Taking out a secured or unsecured personal loan is a popular choice for many people to fund all sorts of things. Holidays, car purchases or home improvements are just a few of the many things the British public will use a personal loan to finance. However while we may have the funds and the confidence that we can afford the repayments at the time of taking out a personal loan there are sadly circumstances such as sickness or unexpected job loss that can render even the most shrewdly planned repayment schedules ineffective. It is for this very reason that many consumers take out payment protection insurance which can be a wise move covering them should unforeseen circumstances affect your ability to make repayments on a personal loan.

New data has revealed that while payment protection insurance may be worthwhile to protect yourself should you find yourself in a situation where you can’t make your loan repayments it often comes at a much higher price than you would expect.

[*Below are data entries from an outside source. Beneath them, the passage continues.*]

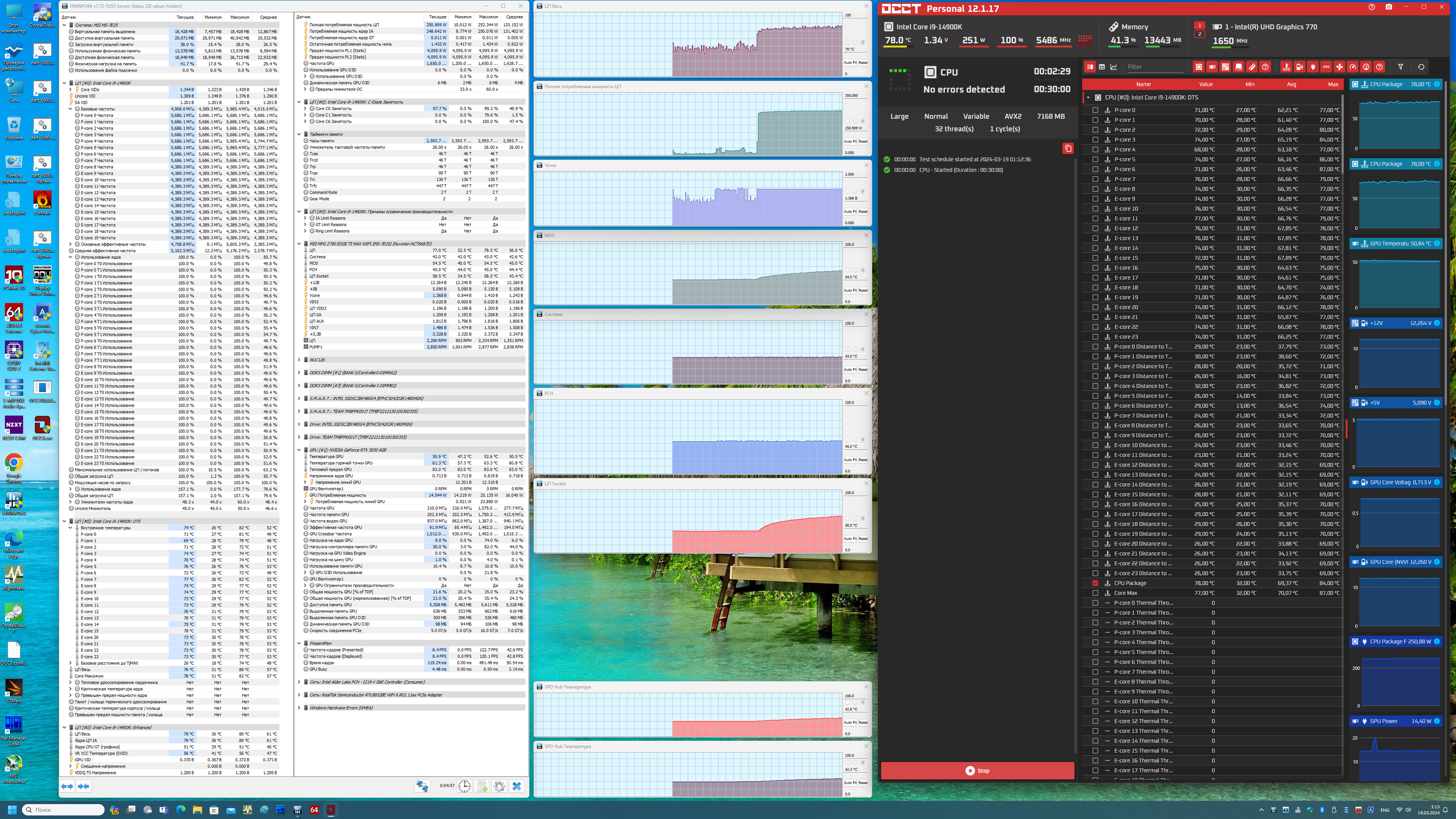The height and width of the screenshot is (819, 1456).
Task: Expand Windows Hardware Errors (WHEA) node
Action: pos(299,708)
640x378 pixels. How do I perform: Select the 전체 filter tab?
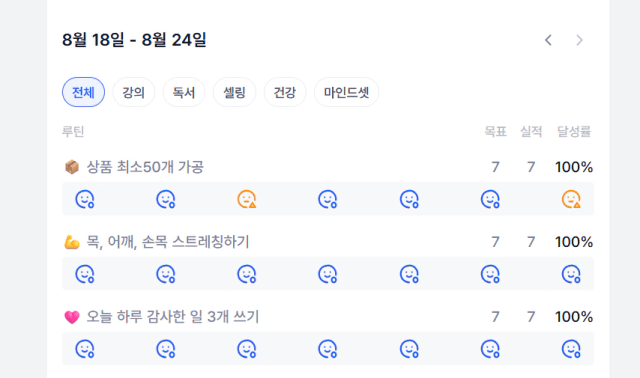pos(83,92)
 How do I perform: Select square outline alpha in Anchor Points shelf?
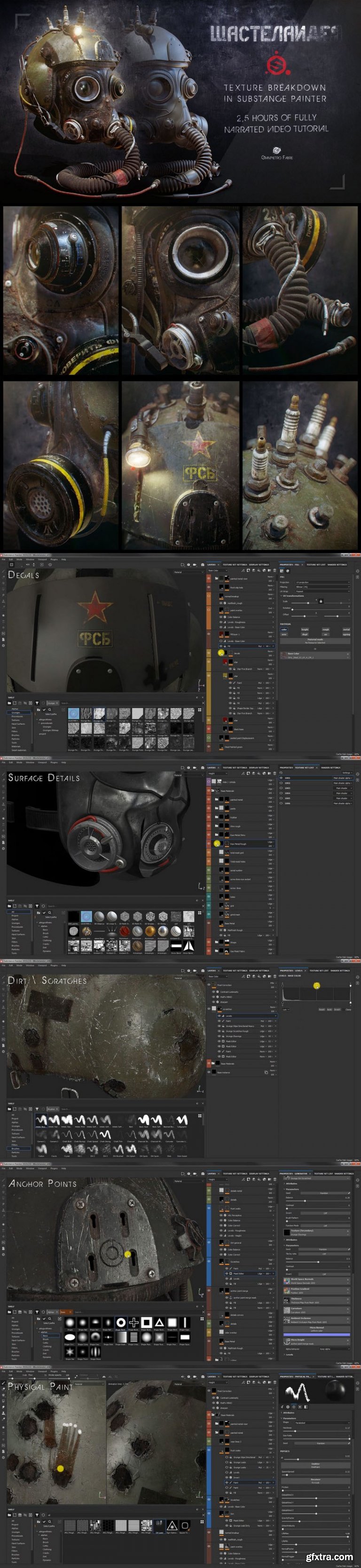[146, 1323]
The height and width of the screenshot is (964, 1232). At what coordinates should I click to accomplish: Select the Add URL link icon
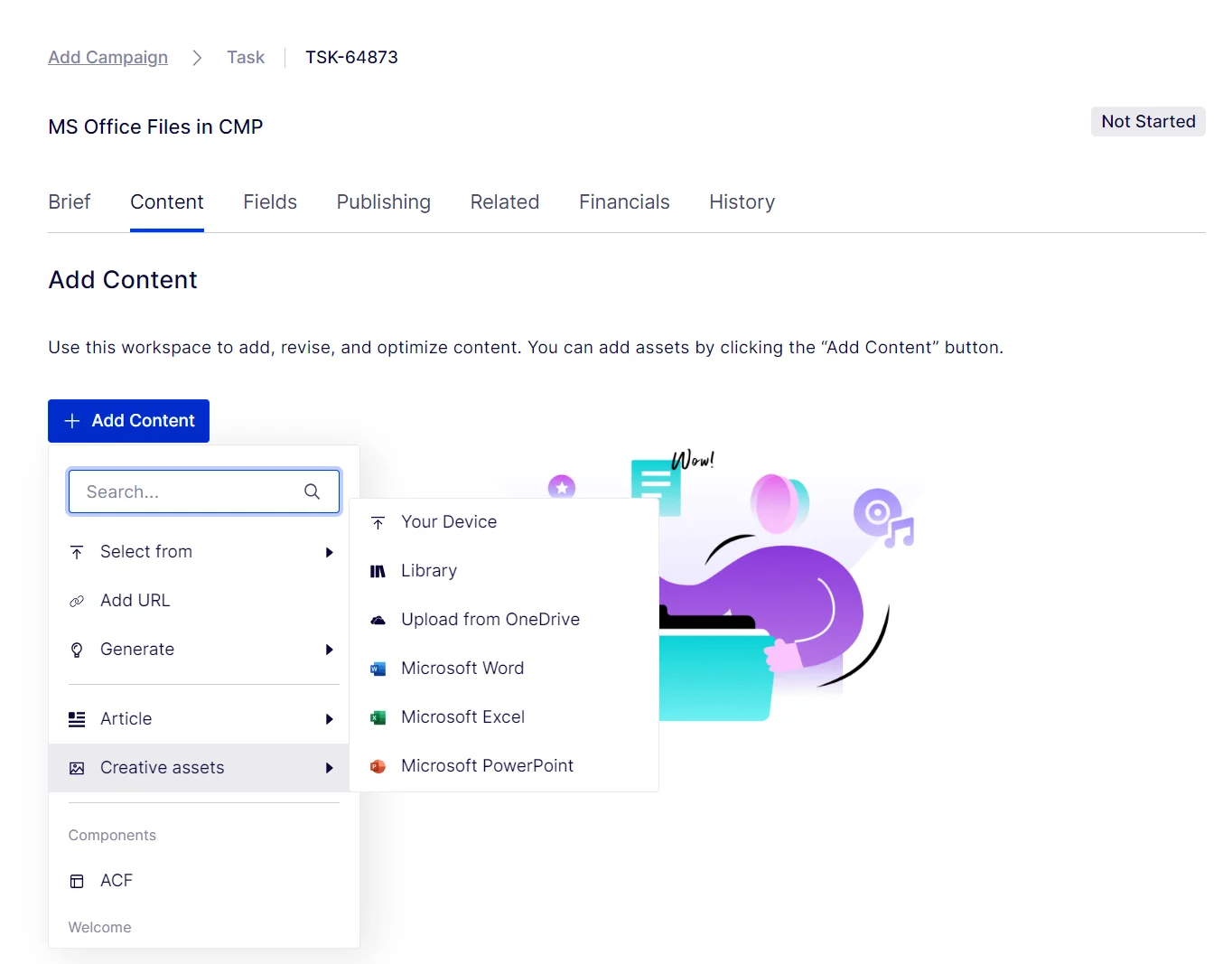pos(77,600)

Moneysupermarket.com has revealed that buying payment protection insurance through your loan company could add thousands to your loan repayments in the long run.

It would seem to offer a convenient way for loan companies to make extra money at a time when they have to compete to offer lower rates on personal loans than ever before. This is especially true since consumers tend to opt for the lower rate of interest on a loan when choosing which company to use and the cost of insurance often isn’t widely publicised. Looking at the actual cost of payment protection insurance exposes exactly how much extra you could end up paying. A personal loan rate of 5.7% may seem like a fantastic deal but some lenders charge over £2,000 in insurance over five years while a personal loan with a higher rate can offer a better deal simply because the lender offers better payment protection insurance plans.

Choosing a loan company with reasonable rates on both personal loan APR and payment protection insurance is one way to save money. For example Cahoot offer very competitive deals, the APR on personal loans standing at 6.7%, however their payment protection plan would only cost £862 over five years.

While it is possible to get some great deals like this significant research into both loan APR and insurance payments is required. Additionally there are some fantastic personal loan deals out there from loan providers such as HSBC who have lowered their APR on loans of £7,000 to 6.9% and Barclaycard and Northern Rock who offer rates of just 5.7%. One way to take advantage of great loan deals and still pay less for loan insurance is to purchase your insurance separately. Buying payment protection insurance from a company such as Payprotect can cost as little as £300. It’s important to bear in mind when shopping for a personal loan that considering how much your payment protection insurance is going to cost could save you just as much money as ensuring you’ve chosen a personal loan with a great APR.